Most people would agree that a 40% relative humidity achieves a feel of a much warmer and more comfortable home. The oil furnace can be set up with fewer furnace CPH’s (cycles per hour) and still deliver a timely, comfortable heat output with more relative humidity sustained within the air. This is because the fewer times per hour air is circulated across a furnaces heat exchanger (internal metal fins that transfer the heat to air) the less moisture is pulled from the air as it is heated. Thus a drying of the air occurs when configuring the thermostat for gas or propane furnaces, due to the often increased amount of CPH needed to deliver heat to the air.

Additional Differences

Another difference between gas and oil is the flame temperature at the point of combustion.

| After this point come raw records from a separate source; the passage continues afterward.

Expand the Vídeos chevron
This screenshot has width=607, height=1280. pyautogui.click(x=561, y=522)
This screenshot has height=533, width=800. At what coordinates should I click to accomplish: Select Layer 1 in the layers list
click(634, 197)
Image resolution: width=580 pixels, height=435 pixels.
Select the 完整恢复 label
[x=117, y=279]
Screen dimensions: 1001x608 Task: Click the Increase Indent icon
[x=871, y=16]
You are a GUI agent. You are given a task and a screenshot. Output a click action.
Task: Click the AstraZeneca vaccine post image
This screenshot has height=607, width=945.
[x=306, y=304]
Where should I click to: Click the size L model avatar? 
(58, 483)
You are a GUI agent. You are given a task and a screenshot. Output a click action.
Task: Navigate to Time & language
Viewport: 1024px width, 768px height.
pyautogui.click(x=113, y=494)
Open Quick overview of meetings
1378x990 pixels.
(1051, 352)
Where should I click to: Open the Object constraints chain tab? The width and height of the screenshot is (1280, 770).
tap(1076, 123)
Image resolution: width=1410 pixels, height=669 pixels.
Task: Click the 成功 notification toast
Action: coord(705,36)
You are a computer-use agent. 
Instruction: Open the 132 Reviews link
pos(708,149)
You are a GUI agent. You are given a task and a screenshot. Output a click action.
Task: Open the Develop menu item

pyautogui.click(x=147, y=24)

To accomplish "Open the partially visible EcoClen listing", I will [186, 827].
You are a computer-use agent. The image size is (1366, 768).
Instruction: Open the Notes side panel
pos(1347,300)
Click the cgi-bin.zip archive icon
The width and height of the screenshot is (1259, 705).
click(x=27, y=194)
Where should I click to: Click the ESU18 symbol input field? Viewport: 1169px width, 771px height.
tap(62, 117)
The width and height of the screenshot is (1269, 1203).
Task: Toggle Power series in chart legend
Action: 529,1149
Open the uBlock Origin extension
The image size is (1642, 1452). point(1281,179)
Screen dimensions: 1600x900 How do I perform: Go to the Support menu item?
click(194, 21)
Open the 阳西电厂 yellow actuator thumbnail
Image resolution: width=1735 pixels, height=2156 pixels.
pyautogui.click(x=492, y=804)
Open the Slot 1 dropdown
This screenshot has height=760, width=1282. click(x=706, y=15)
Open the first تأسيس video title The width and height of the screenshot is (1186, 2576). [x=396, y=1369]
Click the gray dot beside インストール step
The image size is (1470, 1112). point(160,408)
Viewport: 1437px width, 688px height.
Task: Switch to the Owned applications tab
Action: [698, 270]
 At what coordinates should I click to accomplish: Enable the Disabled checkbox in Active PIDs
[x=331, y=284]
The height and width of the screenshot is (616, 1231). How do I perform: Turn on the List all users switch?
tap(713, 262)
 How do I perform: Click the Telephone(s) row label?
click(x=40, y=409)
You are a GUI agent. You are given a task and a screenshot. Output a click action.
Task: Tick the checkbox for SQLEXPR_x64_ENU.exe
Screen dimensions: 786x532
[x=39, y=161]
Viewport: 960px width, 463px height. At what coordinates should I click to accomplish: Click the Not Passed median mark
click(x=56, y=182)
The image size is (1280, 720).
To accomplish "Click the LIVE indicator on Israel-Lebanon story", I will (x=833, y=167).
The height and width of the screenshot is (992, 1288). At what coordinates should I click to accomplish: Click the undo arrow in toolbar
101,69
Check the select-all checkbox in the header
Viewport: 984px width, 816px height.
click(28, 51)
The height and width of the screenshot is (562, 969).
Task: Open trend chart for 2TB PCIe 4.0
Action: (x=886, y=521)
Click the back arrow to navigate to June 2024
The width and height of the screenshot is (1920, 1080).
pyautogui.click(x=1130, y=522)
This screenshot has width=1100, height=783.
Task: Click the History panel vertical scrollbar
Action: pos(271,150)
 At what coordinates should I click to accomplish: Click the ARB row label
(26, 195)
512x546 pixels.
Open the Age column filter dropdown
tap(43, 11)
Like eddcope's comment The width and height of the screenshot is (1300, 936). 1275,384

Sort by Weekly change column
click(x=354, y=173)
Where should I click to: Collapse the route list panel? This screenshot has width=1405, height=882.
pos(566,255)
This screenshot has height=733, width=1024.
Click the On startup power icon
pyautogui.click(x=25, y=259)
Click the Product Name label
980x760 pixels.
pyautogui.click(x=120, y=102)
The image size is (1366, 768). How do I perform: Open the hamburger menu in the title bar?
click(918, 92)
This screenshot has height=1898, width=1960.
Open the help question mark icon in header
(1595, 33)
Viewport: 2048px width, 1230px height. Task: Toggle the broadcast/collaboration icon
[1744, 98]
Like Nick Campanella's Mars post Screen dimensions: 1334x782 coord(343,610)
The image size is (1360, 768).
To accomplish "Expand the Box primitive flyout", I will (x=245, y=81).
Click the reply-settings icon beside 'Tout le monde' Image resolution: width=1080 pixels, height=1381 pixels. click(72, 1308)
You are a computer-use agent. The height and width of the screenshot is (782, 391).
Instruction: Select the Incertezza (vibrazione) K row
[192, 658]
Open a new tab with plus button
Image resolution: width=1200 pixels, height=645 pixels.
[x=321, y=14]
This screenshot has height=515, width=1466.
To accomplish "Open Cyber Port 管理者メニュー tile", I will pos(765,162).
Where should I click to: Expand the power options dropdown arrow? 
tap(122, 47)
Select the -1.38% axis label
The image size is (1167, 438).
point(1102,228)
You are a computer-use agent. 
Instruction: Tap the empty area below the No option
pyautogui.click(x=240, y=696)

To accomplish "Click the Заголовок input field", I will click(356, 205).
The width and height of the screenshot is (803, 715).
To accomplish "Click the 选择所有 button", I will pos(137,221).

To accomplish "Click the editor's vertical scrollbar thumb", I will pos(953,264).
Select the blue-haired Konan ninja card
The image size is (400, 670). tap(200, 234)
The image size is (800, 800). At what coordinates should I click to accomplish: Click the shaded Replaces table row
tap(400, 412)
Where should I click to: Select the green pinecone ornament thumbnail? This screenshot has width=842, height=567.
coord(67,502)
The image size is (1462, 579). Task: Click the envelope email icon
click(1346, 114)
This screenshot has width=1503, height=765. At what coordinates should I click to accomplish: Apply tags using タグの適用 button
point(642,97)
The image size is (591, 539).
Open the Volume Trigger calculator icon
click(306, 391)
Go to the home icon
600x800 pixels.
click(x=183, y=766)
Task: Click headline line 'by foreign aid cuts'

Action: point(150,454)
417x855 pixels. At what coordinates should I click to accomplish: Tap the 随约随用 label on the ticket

Oil furnaces burn hotter. Natural gas burns at 950-1,150°F. Oil burns between 1,900-3,000°F, depending on firing rate.

The byproducts of oil combustion register much smaller amounts of CO (carbon monoxide) within the flue gases. Obviously, aside from the explosive nature of natural gas and propane leaks, this makes oil heat a much safer furnace in the event of a heat exchanger leak, crack or plugging.

In fact, carbon monoxide alarms are only required when installing a gas or propane furnace.

All fossil fuel furnaces run the risk of sooting and plugging with ash (not just oil furnaces), so it is especially important to have your gas or oil furnace checked and serviced regularly

A power vacuum by a professional, truck-mounted suction device may be required if you are experiencing a blockage, odors or service problems.

These benefits of oil backup heat do come at a premium price and a little more monitoring of the fuel level used during the winter. You don’t want to run out!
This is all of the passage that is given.